By focusing research on the modifiable psychological variables associated with adherence to different medication regimen complexities, interventions aimed at increasing adherence to various regimen complexities can be tailored. In addition, by having a further understanding of the influence of the variables that may not be modifiable or accounted for in behaviour change theories (e.g., side-effects), findings regarding these can be communicated with clinicians who can then provide their patients with ways of navigating and living with such effects, or be considered when designing interventions to improve adherence [
27].
The Current Study
To guide this qualitative research study, the overarching research questions “what variables from temporal self-regulation theory are important in adhering to different medication regimens, specifically simple and more complex regimens?” and “are there any additional variables, not included in the theory, that are important in effectively adhering to these different regimens?” were explored.
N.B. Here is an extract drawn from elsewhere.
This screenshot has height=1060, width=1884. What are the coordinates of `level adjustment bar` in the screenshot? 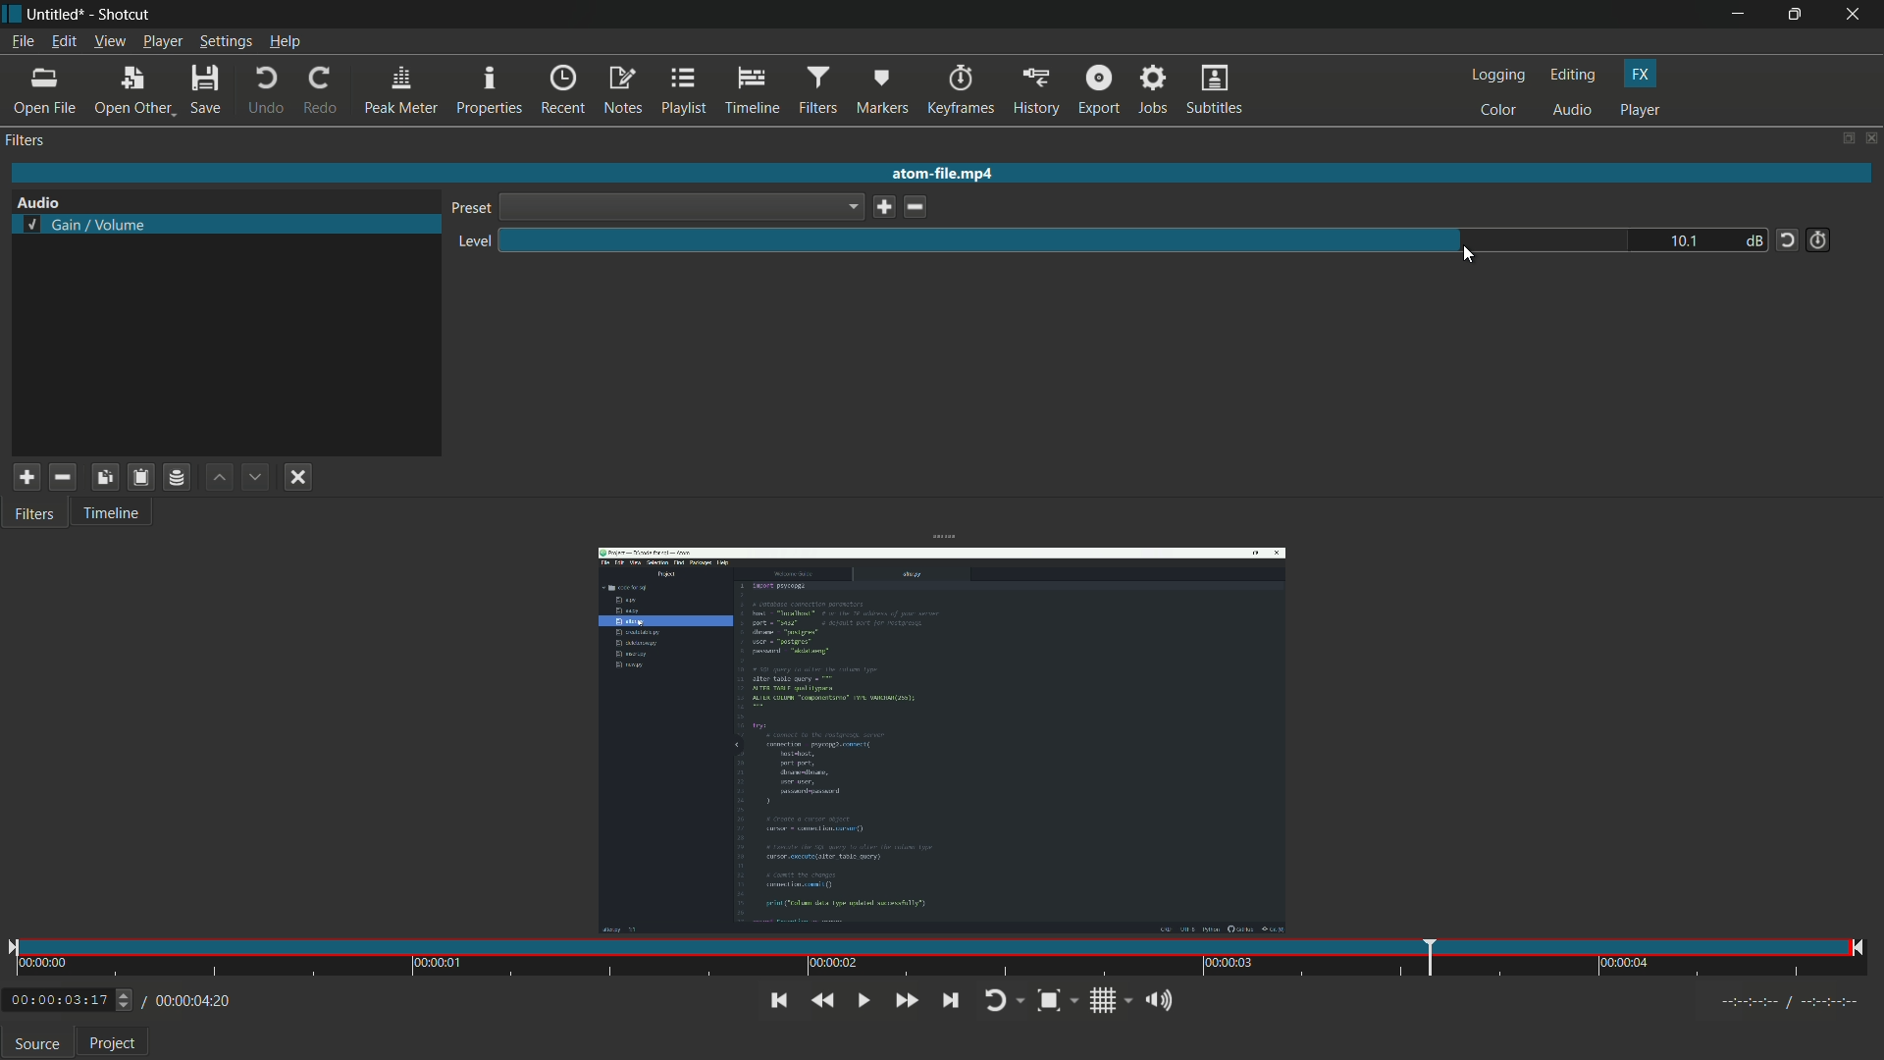 It's located at (1065, 238).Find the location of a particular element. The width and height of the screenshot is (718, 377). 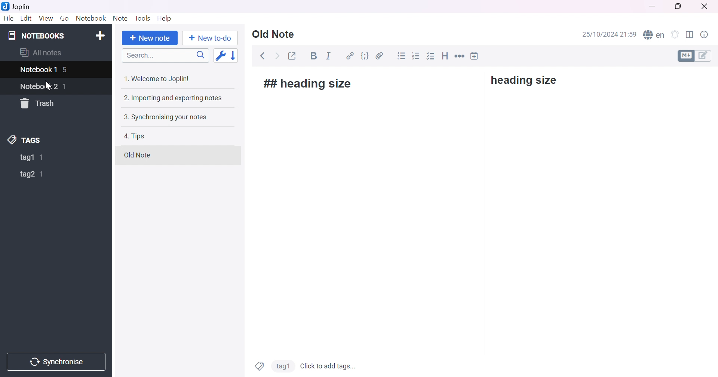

The overarching aim was to explore how temporal self-regulation can help explain medication adherence in people’s daily lives, and whether the theory explains different patterns of behaviour in the adherence to simple and complex medication regimens. An inductive and deductive qualitative approach was used to ensure the possibility of identifying other additional variables that are important in adherence, and that are not accounted for in the theory. As temporal self-regulation theory only accounts for a moderate amount of variance, the identification of additional influences is just as important.
5. Conclusions
The present study sought to explore the utility of temporal self-regulation theory in helping to explain medication adherence in people’s daily lives, specifically in how they adhere to their medication regimens, and whether there are any differences in how the theory operated in adherence to different medication regimen complexities. Six themes that influence adherence were identified. Differences between regimen complexities appeared, such that participants who take between three and five medications spoke more on the importance of having a consistent routine, planning and seeking knowledge. Participants taking only one medication highlighted the importance of implementing cues, specifically visual, to assist in adherence. The findings show some support for temporal self-regulation theory, specifically intention, past behaviour, cues and planning, but many non-psychological influences were also identified, such as the cheap cost of medications, support from health professionals and friends, the experience of side-effects, avoiding negative symptoms of the condition and being involved in the process. However, complex regimens were not necessarily captured in the university sample and therefore future research should consider applying the theory to samples with distinct simple and complex regimens. Future research may also consider investigating the role of visual or contextual cues in simple regimens to see if adherence can be improved over time.